Das Mediennutzungsverhalten vor allem junger Menschen hat sich im letzten Jahrzehnt stark gewandelt. Das haben die JIM-Studie 2018 und viele weitere Erhebungen der letzten Jahre eindrücklich gezeigt. Die Bedeutung digitaler Medien, des Internets, sozialer Netzwerkdienste und mobiler Anwendungen hat seit ihren Anfängen stetig zugenommen. Fragt man heute Jugendliche in Deutschland, was ihr liebstes Internetangebot ist, so nennen knapp zwei Drittel – mit weitem Abstand vor WhatsApp und Instagram – das Videoportal YouTube (PDF zur JIM Studie 2018 ).

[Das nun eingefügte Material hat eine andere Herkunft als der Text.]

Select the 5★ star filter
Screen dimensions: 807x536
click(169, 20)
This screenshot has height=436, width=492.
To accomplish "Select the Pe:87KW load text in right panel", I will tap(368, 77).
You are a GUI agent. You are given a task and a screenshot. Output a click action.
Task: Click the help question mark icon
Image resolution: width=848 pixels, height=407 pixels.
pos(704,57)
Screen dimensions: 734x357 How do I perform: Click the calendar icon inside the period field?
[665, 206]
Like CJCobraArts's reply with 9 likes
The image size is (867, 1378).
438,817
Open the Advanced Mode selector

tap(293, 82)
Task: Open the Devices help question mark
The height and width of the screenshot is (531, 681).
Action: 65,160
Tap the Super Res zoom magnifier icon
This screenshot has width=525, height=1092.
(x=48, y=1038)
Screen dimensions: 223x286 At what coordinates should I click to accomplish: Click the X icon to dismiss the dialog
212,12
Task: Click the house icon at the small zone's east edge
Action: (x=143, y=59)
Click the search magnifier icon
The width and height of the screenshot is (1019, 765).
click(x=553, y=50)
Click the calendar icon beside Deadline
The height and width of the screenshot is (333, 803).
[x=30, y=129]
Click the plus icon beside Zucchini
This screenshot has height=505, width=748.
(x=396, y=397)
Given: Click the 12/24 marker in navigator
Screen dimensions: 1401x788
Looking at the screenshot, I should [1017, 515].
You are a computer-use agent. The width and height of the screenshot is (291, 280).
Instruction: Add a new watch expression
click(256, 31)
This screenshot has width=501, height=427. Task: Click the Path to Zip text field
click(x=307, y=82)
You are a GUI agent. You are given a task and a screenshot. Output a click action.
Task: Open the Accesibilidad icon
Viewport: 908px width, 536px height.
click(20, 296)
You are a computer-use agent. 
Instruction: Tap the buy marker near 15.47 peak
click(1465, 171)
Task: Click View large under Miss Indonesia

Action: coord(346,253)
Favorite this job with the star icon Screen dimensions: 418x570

Webvideoplattformen sind für junge Menschen zum bevorzugten Ort der Unterhaltung und Freizeitgestaltung geworden, aber eben auch ein Ort der Information, des Wissenserwerbs und der Meinungsbildung. Während des Freizeitverhaltens spielt sich eine Vielzahl von Bildungsprozessen ab, die es im Sinne einer aufsuchenden politischen Bildungsarbeit stärker in den Blick zu nehmen gilt: Welche Rolle spielen Bewegtbildinhalte für die Persönlichkeitsentwicklung? Welche gesellschaftlichen und politischen Zusammenhänge erschließen sich junge Menschen über Bewegtbildinhalte? Wie gestalten Webvideos und Plattformen den Austausch über Themen und eigene Sichtweisen auf die Welt? Wie wirkt dieser Austausch auf andere alltägliche Lebenswelten wie Schule, Familie, Freundeskreise und auf das öffentliche Leben zurück?

Aus Sicht medienpädagogischer und politisch-bildnerischer Arbeit kann Webvideo ein Bildungsmedium unter vielen sein, derer sich Bildnerinnen und Bildner in ihrer täglichen Arbeit bedienen. Berücksichtigt man aber den besonderen Stellenwert in den Lebenswelten junger Menschen in Deutschland, ließe sich Bewegtbild im Social Web – und nicht nur hier – als eine Art Leitmedium bezeichnen.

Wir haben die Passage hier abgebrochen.